*Document segment*
+ + + + + + +

The Commission On Institutional Change 2017-2020: An Origin Story

Changing attitudes toward race and racial justice from the early days of the Unitarian Universalist Association (UUA) in the 1960s to the present were extremely important influences on the work of the Commission On Institutional Change. The seeds of the current attitudes toward racial justice and racial identity in the UUA were planted during the Black Empowerment Controversy in the 1960s. They sprouted in educational initiatives and group structures including the Journey Toward Wholeness in the 1990s and early 2000s. They were watered in segregated group structures including the Allies for Racial Equity with only white UUs as members; the Diverse and Revolutionary Unitarian Universalist Multicultural Ministries with only Black, Indigenous, and People Of Color UUs as members; and later Black Lives UU with only black members. Those seeds finally bore fruit in the work of the Commission on Institutional Change, 2017-20.

Background and Context for the emergence of the Commission On Institutional Change.

The most significant racial justice involvement of the UUA came when Rev. Martin Luther King Jr. called Rev. Homer Jack, Chair of the UUA Commission on Religion and Race, in March of 1965 asking for help. The call came after “Bloody Sunday” when Alabama State Troopers attacked people marching for Voting Rights as they crossed the Edmond Pettus Bridge in Selma, Alabama. Over 350 UU ministers and lay people including the entire UU national board answered the call and participated in the successful march from Selma to Montgomery two weeks later. Two of the three people killed by white segregationists while involved with the march were UUs: Rev. James Reeb and Ms. Viola Liuzzo. The nationwide publicity that came from their killing played a key role in the passage of the Voting Rights Act of 1965.

+ + + + + + +

*Recorded data*
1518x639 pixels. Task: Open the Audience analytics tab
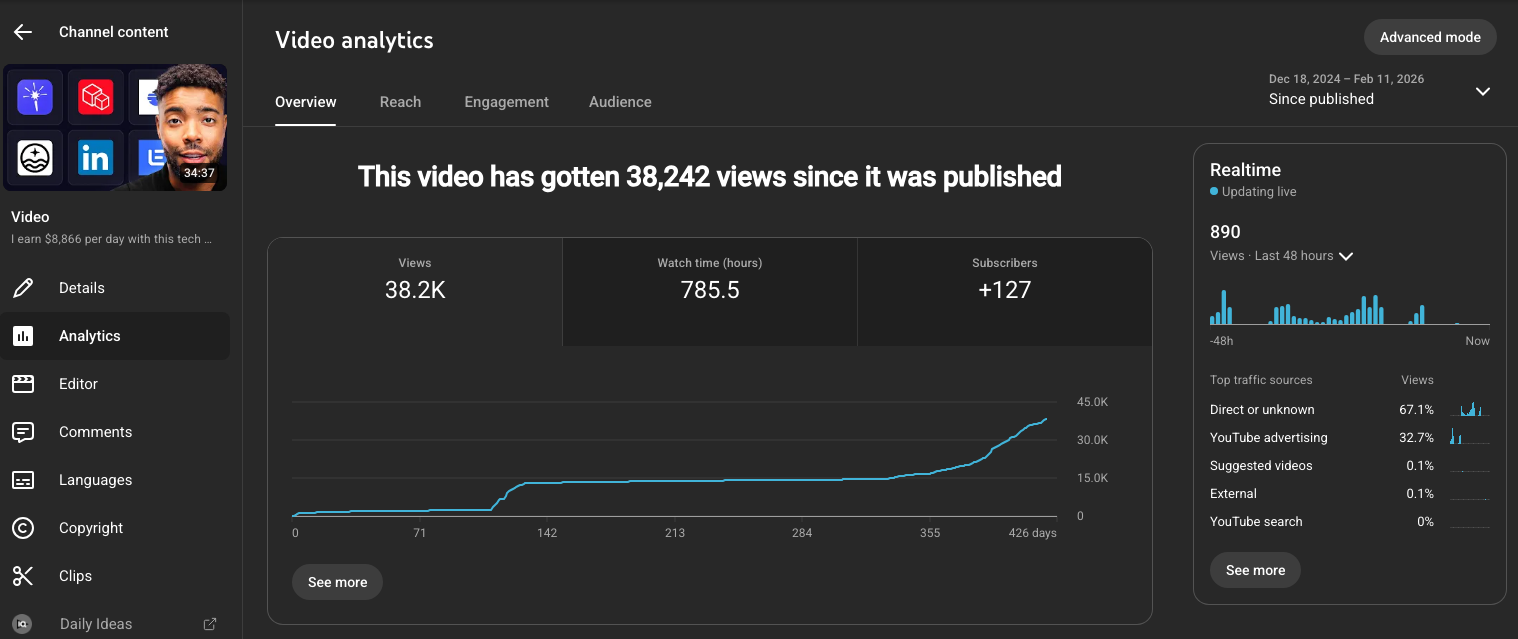click(x=620, y=102)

+ + + + + + +

*What you are asked to do*
In the origin story of the Commission On Institutional Change, whom did Rev. Martin Luther King Jr. call for help in March of 1965?

*Solution for this problem*
Rev. Homer Jack, Chair of the UUA Commission on Religion and Race.